My research focuses on developing machine learning methods in the healthcare domain. I have been working on text generation, where a model generates realistic-looking text (e.g. article writing, data-to-text, summarization, and chatbots). In my work, with robust and efficient pre-trained language models, generated texts can be controlled to match user-defined styles, task-specific behavior, and other attributes.

Language generation models can also be applied to synthetic protein design, which allows it to generate with fine-grained control by metrics based on primary sequence similarity, secondary structure accuracy, and conformational energy.

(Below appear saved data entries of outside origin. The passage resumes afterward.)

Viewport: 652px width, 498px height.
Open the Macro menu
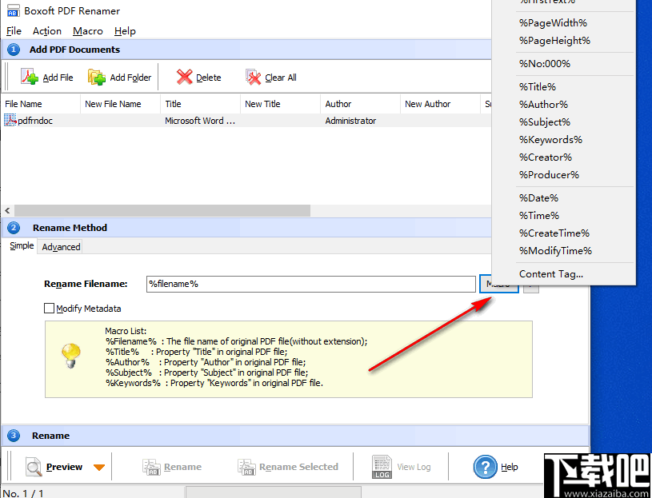[x=88, y=31]
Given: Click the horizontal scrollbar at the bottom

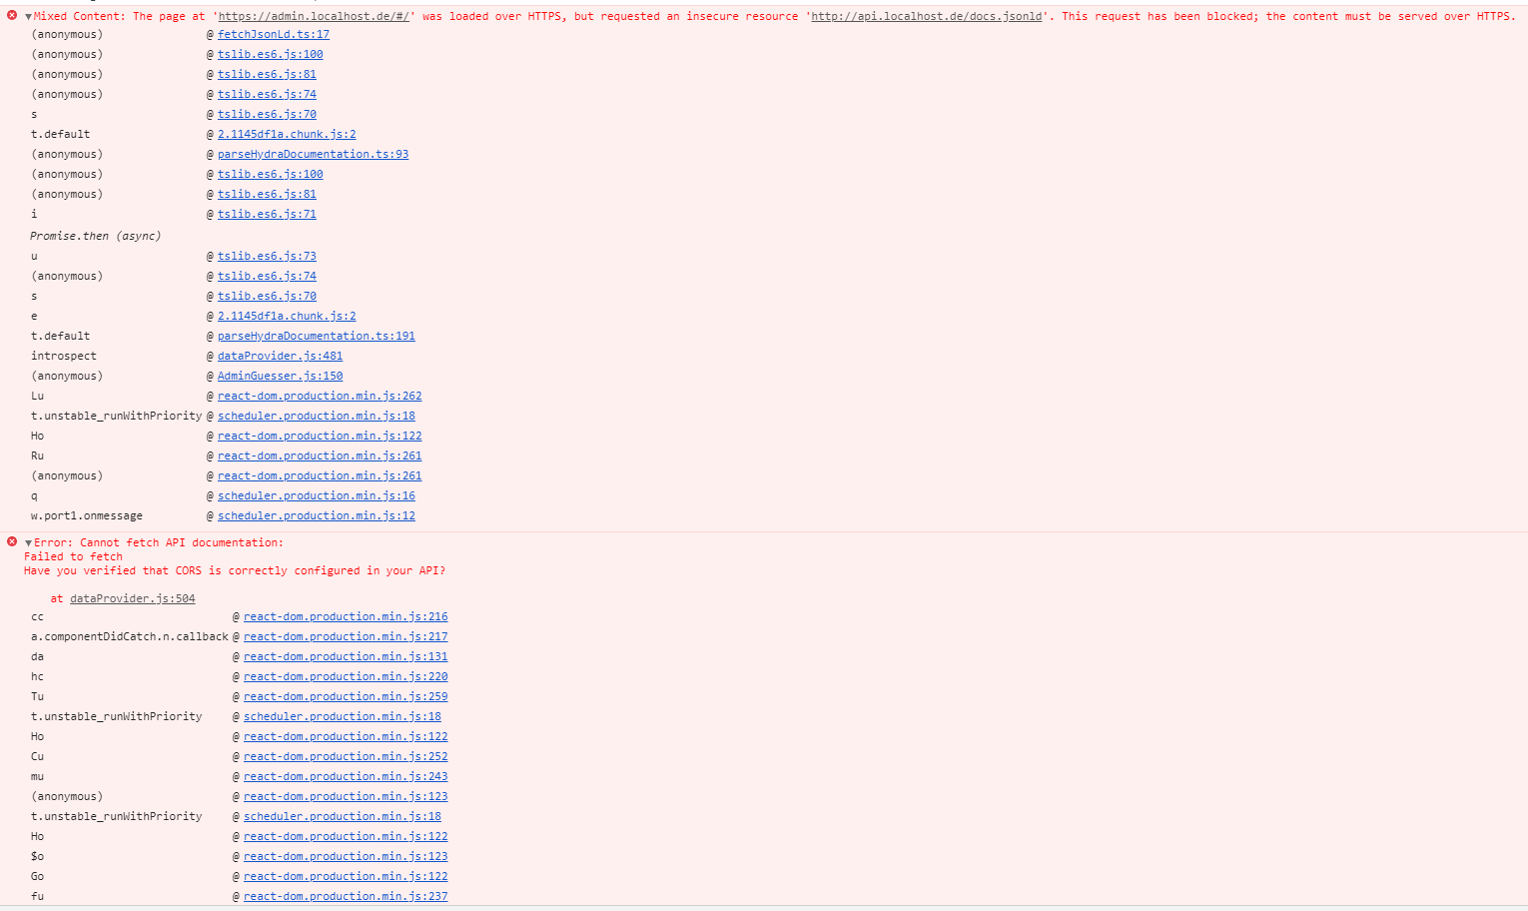Looking at the screenshot, I should coord(764,907).
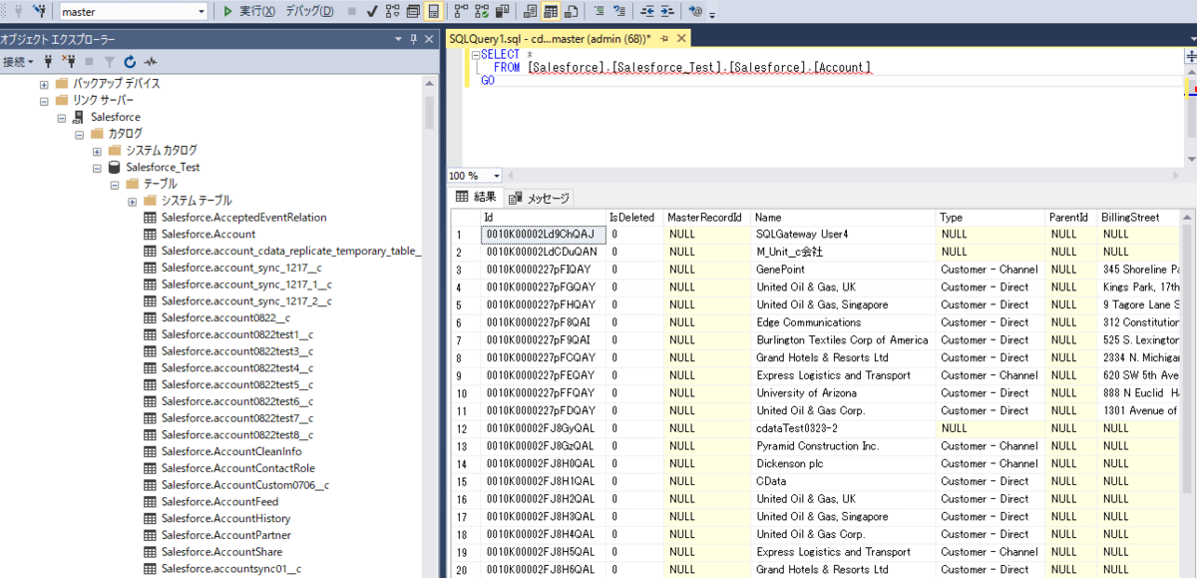Click the Salesforce_Test database icon
Viewport: 1197px width, 578px height.
pos(115,167)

And I know it is my great happiness to contribute towards it and finding answers to the following question:

  • How can AI offer a high level of precision to the complicated and time-consuming discovery phase in drug development, which leads to faster development timelines and a lower failure risk down the road?

  • AI also gives researchers the power to analyze disparate datasets. For example, it can combine vast libraries of chemical compounds, biomedical data from the literature, and patient health data into knowledge graphs. This data model creates new connections and insights into previously unrelated information,

  • How to analyze disparate datasets from the literature, patient health data, and knowledge graphs? And how to can use them to make predictions, model novel pathways and disease states, and test findings?

Professional Service

Program committee or reviewer: ICLR 2022, EMNLP 2021, ICML 2021, ACL 2021, AAAI 2020, Challenge-HML@ACL 2020, ALVR 2021


I am also an amateur Go player and accordionist, and I started to learn how to play them when I was 5. I am actively looking for potential collaborations (both hobby-wise or research-wise), feel free to contact me for some potential projects or some fun!

“There is no passion to be found playing small - in settling for a life that is less than the one you are capable of living.” – Nelson Mandela.